I think this doesn't answer the initial question (which I'm
not sure I have understood correctly); the question is: Is
the system on a LAN ("networked, but not on the Internet")?
Of course to check _if_ it is somehow connected to the Internet,
a simple ping is sufficient, as long as you can make sure
an ICMP echo request and its reply is not blocked somewhere
within the firewall; it's also imporatant to use good values
for tumeout and wait reply time - just because something _does_
answer a request too slow does not imply it cannot be reached.

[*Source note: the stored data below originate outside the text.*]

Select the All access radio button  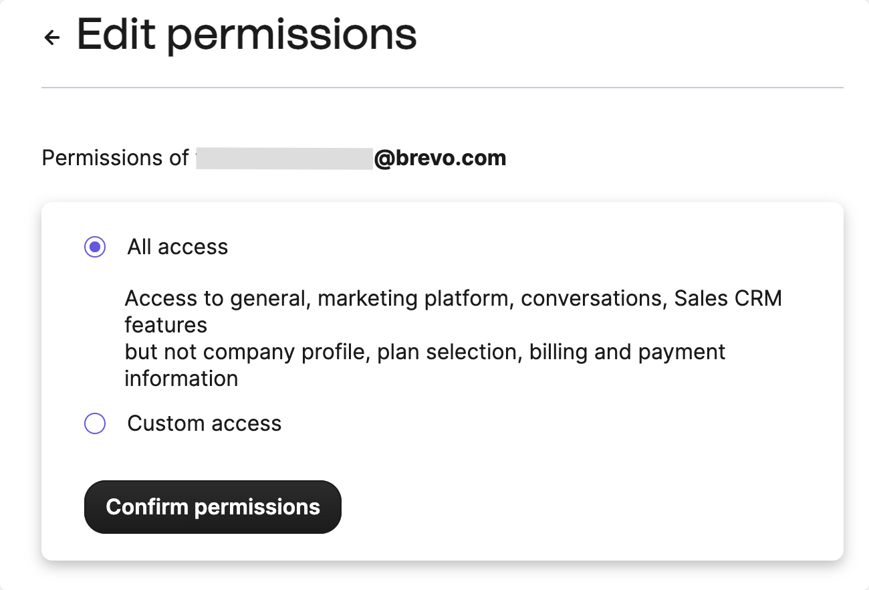95,248
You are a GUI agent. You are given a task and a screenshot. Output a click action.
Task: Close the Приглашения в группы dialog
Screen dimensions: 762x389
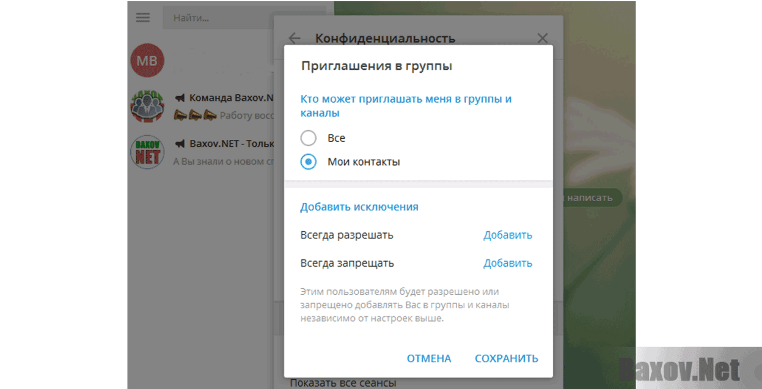(x=542, y=38)
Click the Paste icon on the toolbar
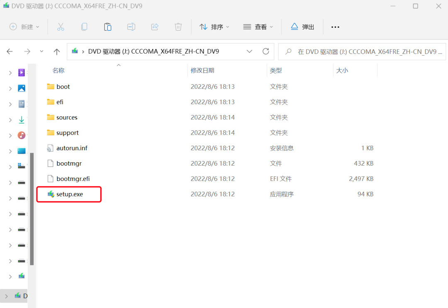Image resolution: width=448 pixels, height=308 pixels. 107,27
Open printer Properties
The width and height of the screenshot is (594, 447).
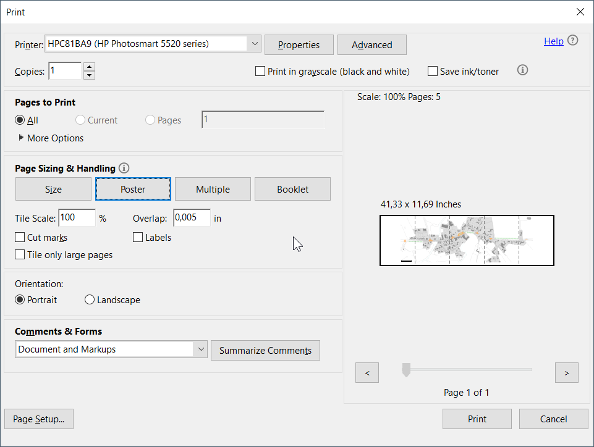coord(299,44)
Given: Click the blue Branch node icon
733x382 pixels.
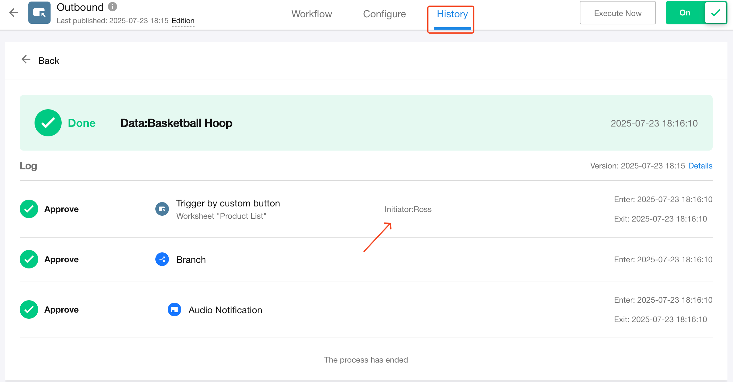Looking at the screenshot, I should pos(162,259).
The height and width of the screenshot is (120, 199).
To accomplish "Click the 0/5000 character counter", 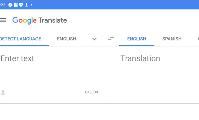I will (92, 92).
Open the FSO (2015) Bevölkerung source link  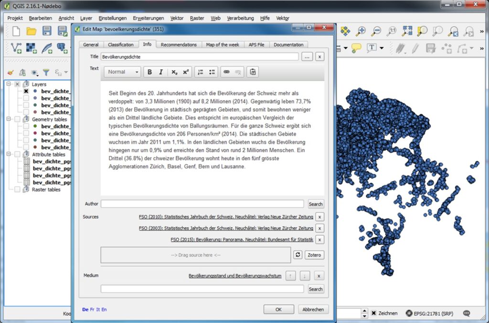coord(242,240)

For example, I use something like this to check if a set of
hosts is currently up:

	# ping timeout (in seconds) = ping -t
	TIMEOUT=2
	# time to wait for ICMP echo reply packets (in milliseconds) = ping -W
	WAITREPLY=100
	# ...
	ping -q -t ${TIMEOUT} -W ${WAITREPLY} -c 1 ${HOST} > /dev/null 2>&1
	if [ $? -eq 0 ]; then
	# ...

I use this for a status display and SSH connection selector.
Note that there is still a difference between "is up" and
"will accept a SSH connection". ;-)

Similarly, you could use fetch (provided by OS), wget or
curl (additional ports) to get (and discard) a web page
you know is somewhere on the Internet. If your firewall
does only allow HTTP traffic, this would be a usable
solution.

The route | grep | ifconfig | grep approach initially shown
does obtain lots of information, discards most of them, but
of course answers the question if the system is currently
configured for LAN. However, with _multiple_ interfaces,
for example one for LAN, one for Internet, things get much
more interesting. :-)



-- 
Polytropon
Magdeburg, Germany
Happy FreeBSD user since 4.0
Andra moi ennepe, Mousa, ...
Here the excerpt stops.